New Honda HR-V Will Be Powered By 2.0-Liter Engine, CARB Document Reveals
The California Air Resource Board’s (CARB) certification database has been updated and now features data that suggests that the 2023 Honda HR-V will be powered by a 2.0-liter engine.
The CARB database, first discovered by a poster on the Integra Talk forum, suggests that, along with being powered by a bigger engine than the outgoing model, the new North America-specific HR-V will be offered in both front- and all-wheel-drive.
The move is noteworthy, if not surprising, as it means that the new HR-V will get 0.2 liters of extra displacement over the outgoing model, which is powered by a 1.8-liter four-cylinder engine that develops 141 hp (105 kW/143 PS) and 127 lb-ft (172 Nm) of torque.
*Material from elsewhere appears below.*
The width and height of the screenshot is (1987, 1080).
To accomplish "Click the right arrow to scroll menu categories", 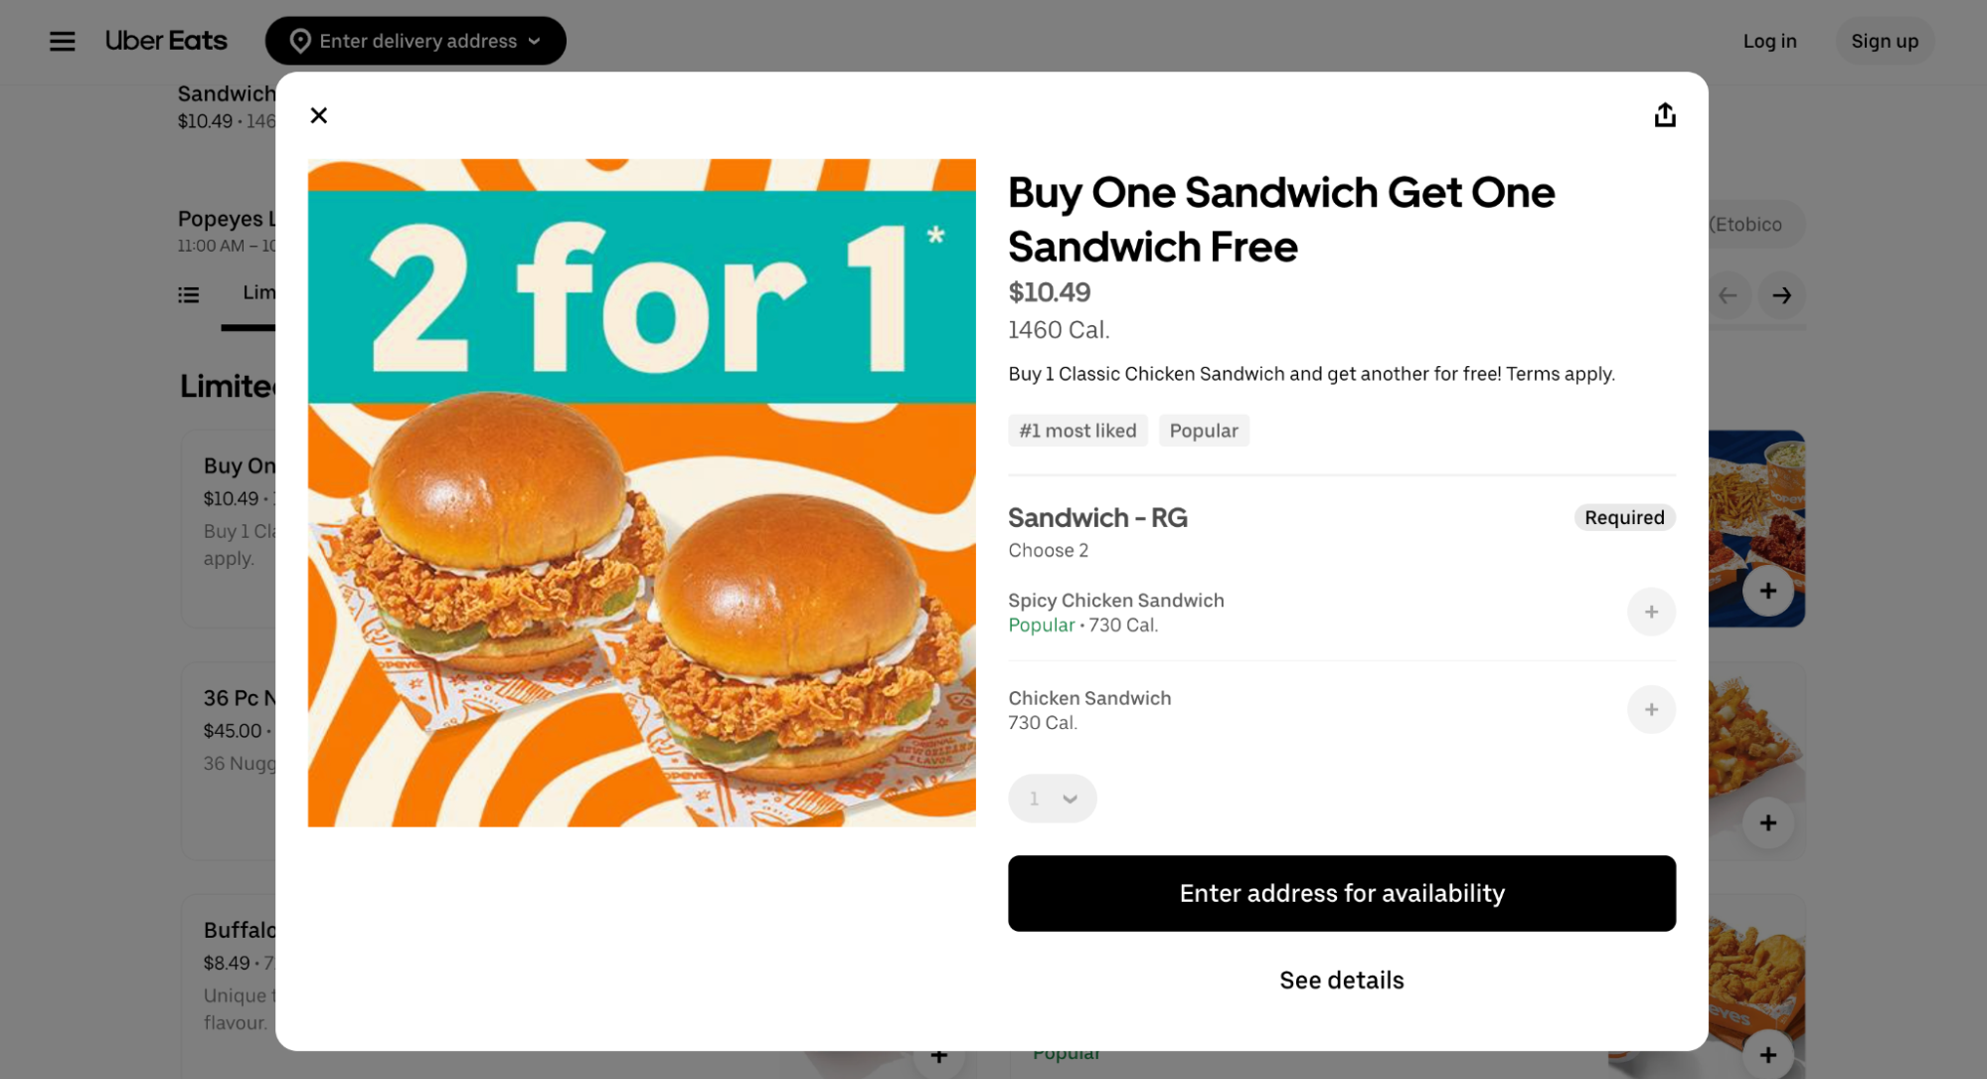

Although the CARB database has no information on power, we do know that the crossover will sit on the same platform as the Civic and, in that application, Honda’s 2.0-liter, four-cylinder engine makes 158 hp (118 kW/160 PS) and 138 lb-ft (187 Nm) of torque. That would amount to a 12 percent increase in horsepower and an 8.5 percent increase in torque over the existing HR-V.
Honda showed off the design of the North American 2023 HR-V earlier this month. Completely different than the HR-V for other markets (although they may get a version of the crossover sold under a different name), the automaker said it would advance the vehicle’s “position as the segment leader with young buyers, first-time buyers, and multicultural customers.”
Although the look of the new vehicle has been revealed, the company has not yet announced official specs for it. Honda promises, though, that it will have “aspirational qualities beyond its segment” and that it will be a “gateway to the Honda brand.”
Expect the second-generation North American HR-V to be fully revealed later this year and to go on sale as a 2023 model year vehicle.